CEOL - US, Europe Present United Front On Yugoslavia

WASHINGTON, Nov 10, 1999 -- (Reuters) The United States and Europe presented a united front on democracy in Yugoslavia on Tuesday after the first meeting between Secretary of State Madeleine Albright and top EU officials, including new foreign policy and security chief Javier Solana, of Spain.

Building on a shift last week in U.S. policy toward sanctions against Yugoslavia which brought the Western allies closer together, they seemed determined to combine forces and use the Serbian opposition to topple President Slobodan Milosevic.

"We discussed at length our mutual efforts to support a democratic transition in Serbia and to intensify our dialogue with Yugoslavia's democratic opposition," Albright told a news conference.

Solid in support of opposition

"We agreed on the need to work even more closely to support them, taking into account the ideas of the leaders of that opposition," she added.

Having held NATO together during the alliance's bombing campaign against Yugoslavia, Solana said he was relishing his new role - one in which he is expected to make Europe a more powerful player on the world stage.
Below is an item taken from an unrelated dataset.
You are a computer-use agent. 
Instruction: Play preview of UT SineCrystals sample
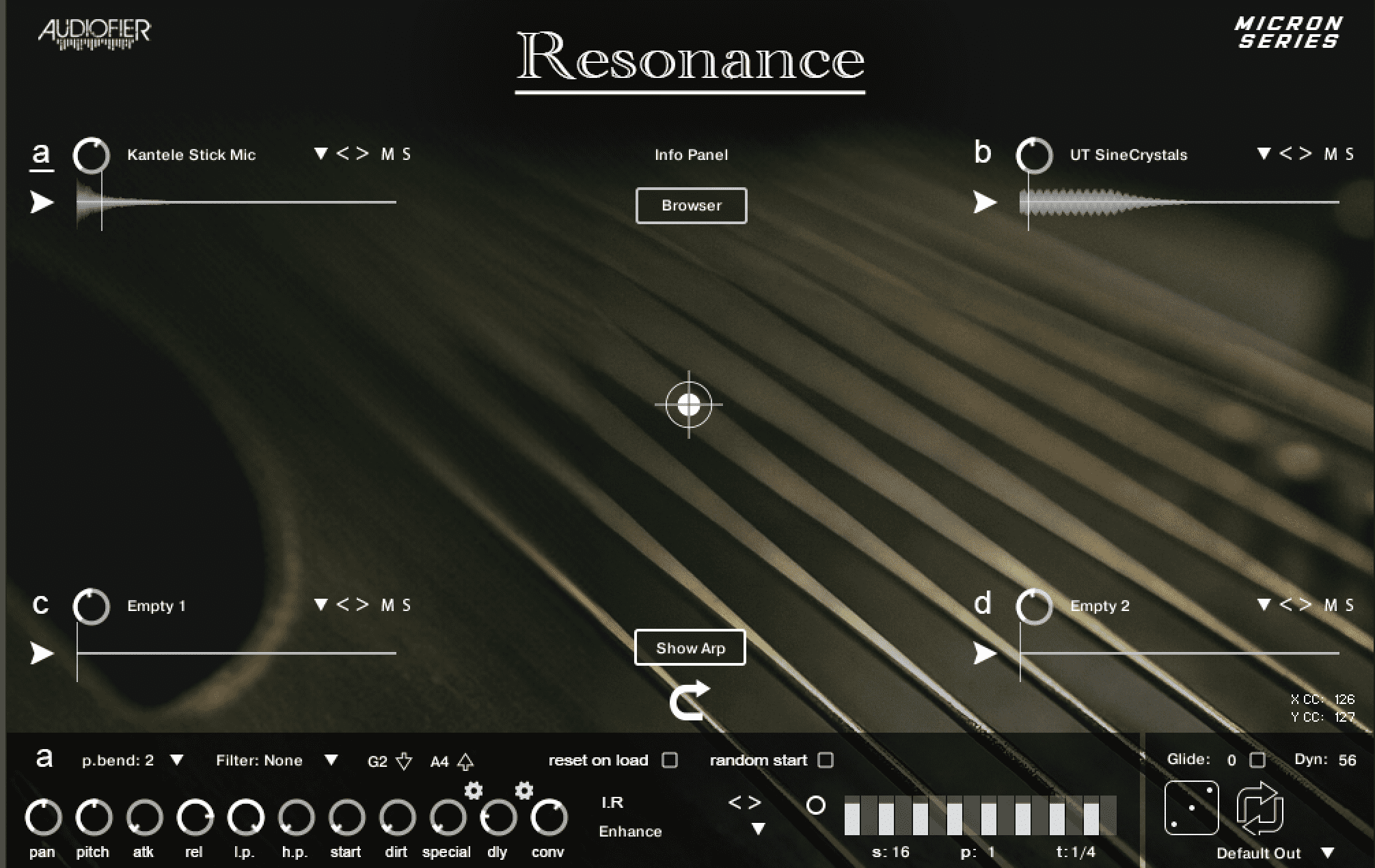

"I always believe and I still believe that when the Europeans and the United States get together on foreign policy, this is the best route for success," he said.

"We have done it in the Balkans and we continue to do that and we are going to do it on other topics that we have discussed today," he added.

External Relations Commissioner Chris Patten and Finnish Foreign Minister Tarja Halonen, present because her country holds the EU's revolving presidency, echoed their sentiments that their more than three-hour meeting had been productive and friendly.

Their meeting precedes an Organization for Security and Cooperation in Europe (OSCE) summit in Turkey on Nov. 15 where the Stability Pact for the Balkans and Russia's military campaign in Chechnya will be major themes.

"The pact is off to a good start but to maintain momentum, we need to lay the basis for further progress at the Istanbul summit next week," Patten said.

Albright expressed hopes that Europe's efforts to build a new foreign and security policy identity would create a stronger partner for the United States and serve as a transatlantic bridge rather than a barrier - particularly through Solana's new post.

"By allowing the EU to speak with an increasingly unified and certain voice, it will make Europe a stronger partner for America in security and foreign affairs," she said.

Strategy undefined

None of the officials went into detail about what progress, if any, was made in developing their strategy to topple Milosevic.

Albright said they had discussed an oil embargo and flight ban which are part of international sanctions against Belgrade.

But there was no further shift in Washington's new position, announced last week, that while it opposed easing sanctions, the holding of across-the-board "free and fair" elections would be enough to end most of them.

Germany is worried that continuing across the board sanctions could further alienate the Serbian electorate against the West and hurt the opposition in its campaign to end Milosevic's rule.